佐々木 ③



 あなたには無理よ。


 そう言われたのはいつだったか。確かまだ物心ついて間もない頃だったような気がする。

 自分の夢を口に出した佐々木に、そう言ってきた母親の呆れたような顔は、不思議とよく覚えている。どこか憐れむような、馬鹿にしたような薄い笑み。胸にある灯火を全て消してしまうような冷たいもの。脳裏に刻み込まれてしまったその笑みを、佐々木は事あるごとに思い出す。

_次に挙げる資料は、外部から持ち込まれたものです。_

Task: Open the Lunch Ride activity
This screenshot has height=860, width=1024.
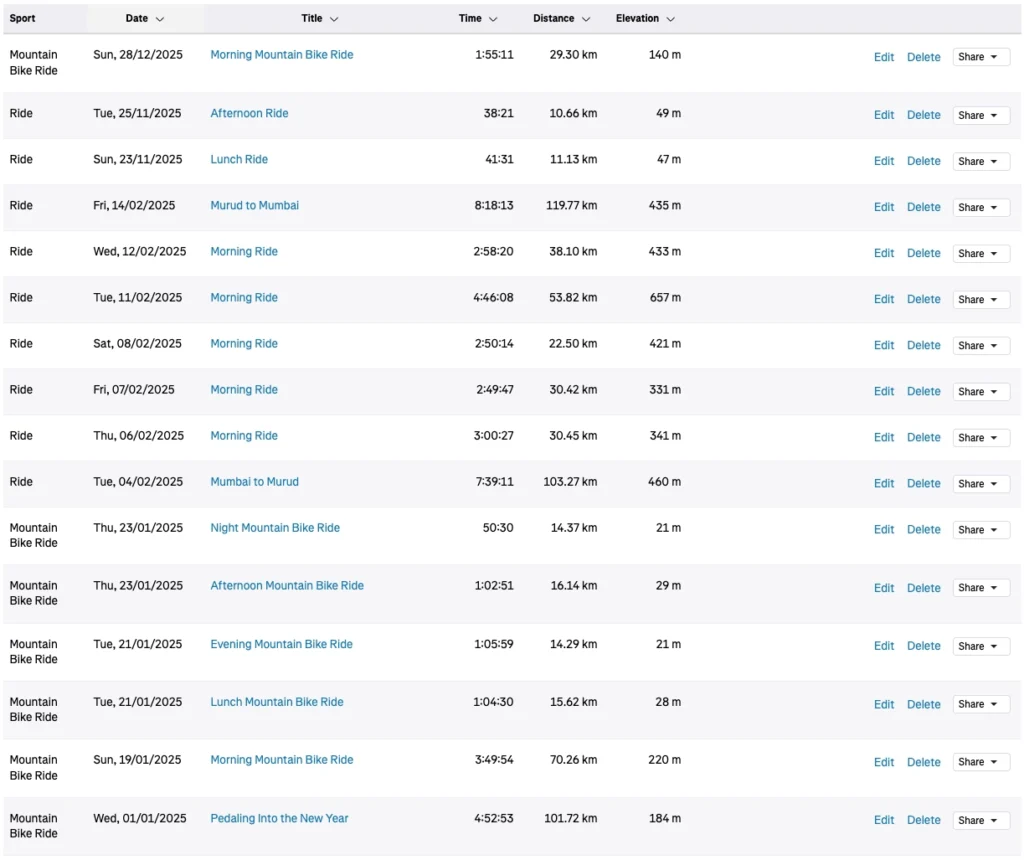Action: (239, 159)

 その日以来、佐々木は自分の夢を口に出さなくなった。

 否定もされず肯定もされない、平凡すぎる人生を送った。

 それでいいと思っていたし、また誰かに否定されることの方が余程怖かった。お前には無理だ、と改めて口に出されることが怖かった。そんな恐怖に出遭うくらいだったら、何も口に出さずにただ流れに身を任せる方がずっと良かった。向上心がないと言われようが、チャレンジ精神がないと言われようが、特徴がないと言われようが、またあの日のように否定されるよりはマシだと思った。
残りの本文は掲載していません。